President Grant, as was to be expected from one whose career had been hitherto exclusively military, selected his Cabinet very much as a general selects his staff officers.1 Their names when announced suggested in most instances personal choice rather than public considerations. Two exceptions, however, were E. R. Hoar, who was called from the Supreme Court of Massachusetts to become Attorney-General; and Governor J. D. Cox of Ohio, who was appointed Secretary of the Interior. The selection of Cresswell of Maryland for Postmaster-General was well received by the country.

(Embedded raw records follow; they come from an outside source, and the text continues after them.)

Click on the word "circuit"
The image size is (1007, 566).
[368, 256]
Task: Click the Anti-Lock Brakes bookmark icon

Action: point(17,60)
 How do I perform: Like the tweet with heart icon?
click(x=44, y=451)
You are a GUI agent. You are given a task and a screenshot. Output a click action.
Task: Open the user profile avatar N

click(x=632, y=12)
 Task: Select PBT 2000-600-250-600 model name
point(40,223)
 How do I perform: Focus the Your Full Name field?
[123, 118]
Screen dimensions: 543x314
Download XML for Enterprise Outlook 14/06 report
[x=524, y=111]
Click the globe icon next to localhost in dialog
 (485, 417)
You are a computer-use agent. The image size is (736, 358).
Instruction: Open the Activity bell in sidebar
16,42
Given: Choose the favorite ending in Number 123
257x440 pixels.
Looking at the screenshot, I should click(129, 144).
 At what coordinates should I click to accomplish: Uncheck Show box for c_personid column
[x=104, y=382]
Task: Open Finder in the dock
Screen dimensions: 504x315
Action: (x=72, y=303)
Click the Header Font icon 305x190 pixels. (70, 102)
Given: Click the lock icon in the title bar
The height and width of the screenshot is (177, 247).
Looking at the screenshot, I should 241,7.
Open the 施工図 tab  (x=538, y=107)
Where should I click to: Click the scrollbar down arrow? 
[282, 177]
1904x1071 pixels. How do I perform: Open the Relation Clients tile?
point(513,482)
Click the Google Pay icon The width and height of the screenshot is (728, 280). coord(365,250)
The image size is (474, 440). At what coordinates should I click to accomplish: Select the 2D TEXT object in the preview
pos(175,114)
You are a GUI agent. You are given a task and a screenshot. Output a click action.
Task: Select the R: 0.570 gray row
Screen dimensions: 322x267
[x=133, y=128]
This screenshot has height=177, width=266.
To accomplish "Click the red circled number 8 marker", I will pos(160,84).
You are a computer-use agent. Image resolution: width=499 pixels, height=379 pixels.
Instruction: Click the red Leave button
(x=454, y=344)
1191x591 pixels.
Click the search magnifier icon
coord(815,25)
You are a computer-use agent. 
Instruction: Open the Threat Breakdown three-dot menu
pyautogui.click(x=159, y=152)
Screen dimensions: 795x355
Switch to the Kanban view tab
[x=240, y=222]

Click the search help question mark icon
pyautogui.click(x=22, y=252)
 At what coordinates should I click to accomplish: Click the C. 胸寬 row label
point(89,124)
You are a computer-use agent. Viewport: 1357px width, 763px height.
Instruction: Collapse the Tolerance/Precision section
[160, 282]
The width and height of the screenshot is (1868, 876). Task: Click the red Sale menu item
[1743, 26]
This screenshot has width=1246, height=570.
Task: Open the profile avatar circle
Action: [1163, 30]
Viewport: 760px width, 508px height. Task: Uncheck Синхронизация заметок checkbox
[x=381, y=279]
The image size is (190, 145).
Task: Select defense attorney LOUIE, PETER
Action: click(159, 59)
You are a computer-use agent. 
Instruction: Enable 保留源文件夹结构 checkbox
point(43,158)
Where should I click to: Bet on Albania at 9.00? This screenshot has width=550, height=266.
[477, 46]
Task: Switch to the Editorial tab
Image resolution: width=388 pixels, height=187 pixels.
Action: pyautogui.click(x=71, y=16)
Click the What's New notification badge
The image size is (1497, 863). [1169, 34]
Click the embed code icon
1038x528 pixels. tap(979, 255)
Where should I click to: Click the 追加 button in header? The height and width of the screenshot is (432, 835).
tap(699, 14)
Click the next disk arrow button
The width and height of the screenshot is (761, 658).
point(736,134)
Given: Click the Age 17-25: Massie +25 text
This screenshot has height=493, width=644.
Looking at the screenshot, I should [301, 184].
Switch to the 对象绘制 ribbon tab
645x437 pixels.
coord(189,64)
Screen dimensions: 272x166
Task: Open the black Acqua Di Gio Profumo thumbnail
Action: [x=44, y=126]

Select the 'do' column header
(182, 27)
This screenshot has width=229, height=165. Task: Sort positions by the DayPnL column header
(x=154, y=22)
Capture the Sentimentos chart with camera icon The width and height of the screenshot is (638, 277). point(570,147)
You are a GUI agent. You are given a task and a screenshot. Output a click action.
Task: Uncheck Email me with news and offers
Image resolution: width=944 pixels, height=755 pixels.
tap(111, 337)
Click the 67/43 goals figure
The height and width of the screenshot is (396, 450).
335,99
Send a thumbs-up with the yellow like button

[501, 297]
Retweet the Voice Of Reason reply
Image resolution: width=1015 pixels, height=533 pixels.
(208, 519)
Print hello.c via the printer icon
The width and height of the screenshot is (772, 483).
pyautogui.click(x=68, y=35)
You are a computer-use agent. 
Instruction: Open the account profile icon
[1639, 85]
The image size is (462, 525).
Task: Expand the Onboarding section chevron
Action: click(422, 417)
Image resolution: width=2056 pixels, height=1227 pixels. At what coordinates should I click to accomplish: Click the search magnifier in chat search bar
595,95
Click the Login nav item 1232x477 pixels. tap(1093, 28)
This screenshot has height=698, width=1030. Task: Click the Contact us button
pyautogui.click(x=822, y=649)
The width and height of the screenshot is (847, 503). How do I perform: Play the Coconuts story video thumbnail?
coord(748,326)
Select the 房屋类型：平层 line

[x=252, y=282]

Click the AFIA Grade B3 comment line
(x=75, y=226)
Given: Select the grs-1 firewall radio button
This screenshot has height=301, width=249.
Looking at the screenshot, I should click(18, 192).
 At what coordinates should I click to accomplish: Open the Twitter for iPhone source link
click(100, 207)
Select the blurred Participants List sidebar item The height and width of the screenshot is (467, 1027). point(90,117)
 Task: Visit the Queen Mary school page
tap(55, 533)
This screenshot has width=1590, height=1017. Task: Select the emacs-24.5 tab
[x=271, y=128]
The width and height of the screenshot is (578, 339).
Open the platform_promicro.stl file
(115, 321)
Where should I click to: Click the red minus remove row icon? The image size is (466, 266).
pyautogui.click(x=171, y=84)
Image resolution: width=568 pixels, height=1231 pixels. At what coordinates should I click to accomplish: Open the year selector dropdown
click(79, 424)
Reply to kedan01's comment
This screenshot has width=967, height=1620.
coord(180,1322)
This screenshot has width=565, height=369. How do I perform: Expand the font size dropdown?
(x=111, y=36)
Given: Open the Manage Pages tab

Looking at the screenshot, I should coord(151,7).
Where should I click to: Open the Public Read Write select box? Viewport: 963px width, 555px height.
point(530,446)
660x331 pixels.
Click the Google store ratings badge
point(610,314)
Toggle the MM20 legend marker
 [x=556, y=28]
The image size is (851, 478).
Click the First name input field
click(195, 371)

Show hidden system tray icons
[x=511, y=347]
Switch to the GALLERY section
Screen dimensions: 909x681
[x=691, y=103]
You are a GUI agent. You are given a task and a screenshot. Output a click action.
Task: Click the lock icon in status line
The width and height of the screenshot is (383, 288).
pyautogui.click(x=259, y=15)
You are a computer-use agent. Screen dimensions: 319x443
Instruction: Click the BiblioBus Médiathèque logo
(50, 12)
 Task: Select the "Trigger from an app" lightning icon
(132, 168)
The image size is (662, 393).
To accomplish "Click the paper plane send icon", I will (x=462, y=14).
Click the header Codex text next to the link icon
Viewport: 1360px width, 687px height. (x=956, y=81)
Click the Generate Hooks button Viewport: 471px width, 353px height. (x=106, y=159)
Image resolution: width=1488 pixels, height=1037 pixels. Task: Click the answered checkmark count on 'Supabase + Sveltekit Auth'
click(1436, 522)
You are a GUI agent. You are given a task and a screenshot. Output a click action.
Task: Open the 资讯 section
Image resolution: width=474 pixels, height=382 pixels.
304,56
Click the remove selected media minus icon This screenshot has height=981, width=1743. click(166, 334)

Senators and Representatives were not consulted in these arrangements; and as all were treated alike none could take offence.2 The Cabinet, made up as it was, underwent from necessity rapid and even immediate reconstruction. The President was least fortunate in his personal surroundings. He chose for his secretaries four of his staff officers (0. E. Babcock, Adam Badeau, Horace Porter, and F. T. Dent),3 who, holding commissions in the army and drawing salaries

1 Badeau's ‘Grant in Peace,’ p. 163. This writer is cited only where his statements are intrinsically very probable, or he is corroborated by trustworthy evidence.

2 Sumner by habit kept aloof from President-making and Cabinet-making. The following statements of Adam Badeau are fictions; they have no support in trustworthy evidence: (1) That Sumner hoped to be Secretary of State in the Cabinet of President Grant; (2) That his friends with his consent pressed his name on Grant for the place; (3) That it had been arranged that Sumner should be Secretary of State in the event of President Johnson's impeachment being effected; (4) That Sumner came tardily in 1868 to the support of the Republican nominations. (Badean's ‘Grant in Peace,’ pp. 210, 211.) Another fiction for which another writer is responsible is that Sumner expected to be the Republican candidate for President in 1868, and expressed surprise that his name was passed by.

3 Also two more who rendered temporary service.